> [What this task involves]:
Transcribe the entries exactly as each line appears.

━━━ Data section ━━━

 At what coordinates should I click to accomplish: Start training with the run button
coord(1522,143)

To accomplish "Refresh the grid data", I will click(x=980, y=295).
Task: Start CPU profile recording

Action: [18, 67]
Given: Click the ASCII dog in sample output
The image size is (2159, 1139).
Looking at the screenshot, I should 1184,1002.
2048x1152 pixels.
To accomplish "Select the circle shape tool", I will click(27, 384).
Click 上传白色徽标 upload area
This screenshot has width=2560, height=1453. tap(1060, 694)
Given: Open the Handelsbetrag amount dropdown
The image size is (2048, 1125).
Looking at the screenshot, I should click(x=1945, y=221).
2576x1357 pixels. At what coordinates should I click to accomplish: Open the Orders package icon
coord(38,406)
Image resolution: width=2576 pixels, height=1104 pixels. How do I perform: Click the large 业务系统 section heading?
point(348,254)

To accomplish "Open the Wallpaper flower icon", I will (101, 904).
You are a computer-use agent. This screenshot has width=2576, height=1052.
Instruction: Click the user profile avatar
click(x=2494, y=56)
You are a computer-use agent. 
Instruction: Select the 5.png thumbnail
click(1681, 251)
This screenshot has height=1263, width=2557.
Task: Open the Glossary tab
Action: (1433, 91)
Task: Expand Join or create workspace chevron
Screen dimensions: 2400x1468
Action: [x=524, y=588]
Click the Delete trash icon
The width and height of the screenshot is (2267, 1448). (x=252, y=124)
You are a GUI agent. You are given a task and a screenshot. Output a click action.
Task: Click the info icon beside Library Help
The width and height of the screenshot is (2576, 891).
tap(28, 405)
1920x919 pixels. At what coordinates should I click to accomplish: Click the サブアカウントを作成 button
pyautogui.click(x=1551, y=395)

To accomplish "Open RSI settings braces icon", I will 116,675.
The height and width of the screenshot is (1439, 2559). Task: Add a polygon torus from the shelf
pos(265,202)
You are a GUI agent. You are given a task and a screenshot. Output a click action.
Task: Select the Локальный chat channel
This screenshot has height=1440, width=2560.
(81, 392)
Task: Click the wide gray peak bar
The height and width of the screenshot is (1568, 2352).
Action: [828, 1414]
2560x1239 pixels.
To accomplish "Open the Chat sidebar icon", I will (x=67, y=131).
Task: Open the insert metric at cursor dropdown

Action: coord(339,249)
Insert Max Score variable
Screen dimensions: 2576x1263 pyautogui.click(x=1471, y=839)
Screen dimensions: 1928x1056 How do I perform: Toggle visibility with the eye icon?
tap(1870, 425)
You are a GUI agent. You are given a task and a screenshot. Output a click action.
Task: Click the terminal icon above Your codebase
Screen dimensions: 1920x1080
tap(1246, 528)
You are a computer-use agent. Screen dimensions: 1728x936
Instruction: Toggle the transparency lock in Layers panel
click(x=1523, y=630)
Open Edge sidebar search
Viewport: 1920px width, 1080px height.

━━━

> [Response area]:
 At what coordinates should I click to accomplish: Start training with the run button
coord(1522,143)

To accomplish "Refresh the grid data", I will click(x=980, y=295).
Task: Start CPU profile recording

Action: [18, 67]
Given: Click the ASCII dog in sample output
The image size is (2159, 1139).
Looking at the screenshot, I should 1184,1002.
2048x1152 pixels.
To accomplish "Select the circle shape tool", I will click(27, 384).
Click 上传白色徽标 upload area
This screenshot has width=2560, height=1453. tap(1060, 694)
Given: Open the Handelsbetrag amount dropdown
The image size is (2048, 1125).
Looking at the screenshot, I should click(x=1945, y=221).
2576x1357 pixels. At what coordinates should I click to accomplish: Open the Orders package icon
coord(38,406)
Image resolution: width=2576 pixels, height=1104 pixels. How do I perform: Click the large 业务系统 section heading?
point(348,254)

To accomplish "Open the Wallpaper flower icon", I will (101, 904).
You are a computer-use agent. This screenshot has width=2576, height=1052.
Instruction: Click the user profile avatar
click(x=2494, y=56)
You are a computer-use agent. 
Instruction: Select the 5.png thumbnail
click(1681, 251)
This screenshot has height=1263, width=2557.
Task: Open the Glossary tab
Action: (1433, 91)
Task: Expand Join or create workspace chevron
Screen dimensions: 2400x1468
Action: [x=524, y=588]
Click the Delete trash icon
The width and height of the screenshot is (2267, 1448). (x=252, y=124)
You are a GUI agent. You are given a task and a screenshot. Output a click action.
Task: Click the info icon beside Library Help
The width and height of the screenshot is (2576, 891).
tap(28, 405)
1920x919 pixels. At what coordinates should I click to accomplish: Click the サブアカウントを作成 button
pyautogui.click(x=1551, y=395)

To accomplish "Open RSI settings braces icon", I will 116,675.
The height and width of the screenshot is (1439, 2559). Task: Add a polygon torus from the shelf
pos(265,202)
You are a GUI agent. You are given a task and a screenshot. Output a click action.
Task: Select the Локальный chat channel
This screenshot has height=1440, width=2560.
(81, 392)
Task: Click the wide gray peak bar
The height and width of the screenshot is (1568, 2352).
Action: [828, 1414]
2560x1239 pixels.
To accomplish "Open the Chat sidebar icon", I will (x=67, y=131).
Task: Open the insert metric at cursor dropdown

Action: coord(339,249)
Insert Max Score variable
Screen dimensions: 2576x1263 pyautogui.click(x=1471, y=839)
Screen dimensions: 1928x1056 How do I perform: Toggle visibility with the eye icon?
tap(1870, 425)
You are a GUI agent. You are given a task and a screenshot. Output a click action.
Task: Click the terminal icon above Your codebase
Screen dimensions: 1920x1080
tap(1246, 528)
You are a computer-use agent. Screen dimensions: 1728x936
Instruction: Toggle the transparency lock in Layers panel
click(x=1523, y=630)
Open Edge sidebar search
Viewport: 1920px width, 1080px height.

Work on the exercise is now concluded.